Redundancy in navigation and power is also vital. A stand‑alone battery‑powered GPS, independent of the boat’s electrical system, can get you where you need to go; alternatively, traditional celestial navigation with a sextant, accurate timepiece and navigation tables still works. Without electricity you lose radar, AIS, running lights and some communications, so watch procedures and lookout duties must be heightened to compensate.
Anticipate likely failures and run through “what if” scenarios in your head and on paper. What if a sail rips, an alternator quits, the engine won’t start, or the galley stove fails? Diagnose what you can, carry spares where practical, and have contingency plans to manage without a failed system for days or weeks. We treated these possibilities seriously and, with careful prep, avoided major failures during our long trip—though we did lose a windlass gypsy later on, and mercifully that happened in New Zealand rather than a remote atoll.
Redundant systems help you sleep at night. Before the South Pacific leg we could charge batteries with solar panels, the engine alternator and the generator’s charger. If one source faltered, the others would keep the house running. Our mechanical Monitor wind vane handled most offshore steering, backed up by an electronic autopilot. We left with a new genoa and a spare, plus ample sail repair materials. The principle is simple: don’t put all your eggs in one basket.
Prepare at multiple levels: major upgrades and small maintenance tasks alike. We replaced standing rigging before the New Zealand passage and routinely changed fuel filters. Equally important is testing your work in real conditions; a pressure hose on the dock won’t reveal a hatch gasket’s performance in a steep seaway. After replacing sun‑damaged Lewmar hatches we discovered leaks pounding to windward and had to redo the bedding—an inconvenient but necessary step toward reliability.

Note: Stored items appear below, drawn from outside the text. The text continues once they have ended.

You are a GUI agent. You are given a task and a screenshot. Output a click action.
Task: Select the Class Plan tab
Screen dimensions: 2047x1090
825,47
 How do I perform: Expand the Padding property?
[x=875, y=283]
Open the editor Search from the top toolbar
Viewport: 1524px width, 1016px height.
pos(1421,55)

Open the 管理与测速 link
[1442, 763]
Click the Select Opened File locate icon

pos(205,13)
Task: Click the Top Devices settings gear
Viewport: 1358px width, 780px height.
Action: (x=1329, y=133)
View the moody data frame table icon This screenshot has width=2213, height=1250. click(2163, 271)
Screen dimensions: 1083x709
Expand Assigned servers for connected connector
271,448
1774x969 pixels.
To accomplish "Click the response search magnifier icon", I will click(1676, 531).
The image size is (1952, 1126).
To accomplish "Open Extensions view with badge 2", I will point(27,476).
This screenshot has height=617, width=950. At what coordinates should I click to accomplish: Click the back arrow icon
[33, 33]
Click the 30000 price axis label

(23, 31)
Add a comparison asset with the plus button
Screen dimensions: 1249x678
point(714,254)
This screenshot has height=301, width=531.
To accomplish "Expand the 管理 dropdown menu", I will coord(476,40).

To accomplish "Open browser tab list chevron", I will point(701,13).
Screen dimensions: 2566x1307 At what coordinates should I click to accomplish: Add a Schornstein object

Our boat’s history reinforced that lesson. Chanticleer spent time in Tortola in the path of Hurricanes Irma and Maria and suffered dismasting and other damage. The long recovery period forced systematic upgrades we might otherwise have deferred. That investment paid dividends during 33 months underway, with no major failures except the windlass gypsy.
Shopping for safety and redundancy can be satisfying and pragmatic. Before leaving New Hampshire we purchased items such as a rechargeable remote jump starter for the engine and an Iridium Go satellite hotspot through PredictWind for voice calls, email and weather downloads—equipment we used daily. Assemble a comprehensive medical kit and a ditch bag, stock tools and emergency spares, and collect paper charts and cruising guides to back up electronic navigation. We found Admiralty charts bought at Islamorada useful in remote parts of the South Pacific; in several cases paper charts and local knowledge proved more reliable than electronic charts.
Health preparation matters as well. Make sure vaccinations and preventive medicines for tropical illnesses are current. In Tahuata, one of the Marquesas, a local nurse told us elephantiasis was still endemic; a once‑yearly preventive pill was available and we took it gladly.
Preparing a deep‑sea boat for a small crew requires thoroughness, patience and a clear focus on the goal. Test systems, plan for redundancy, learn basic diagnostics and carry pragmatic spares. Do the work before you leave: your greatest regret may be not making the voyage you dreamed about because you failed to prepare.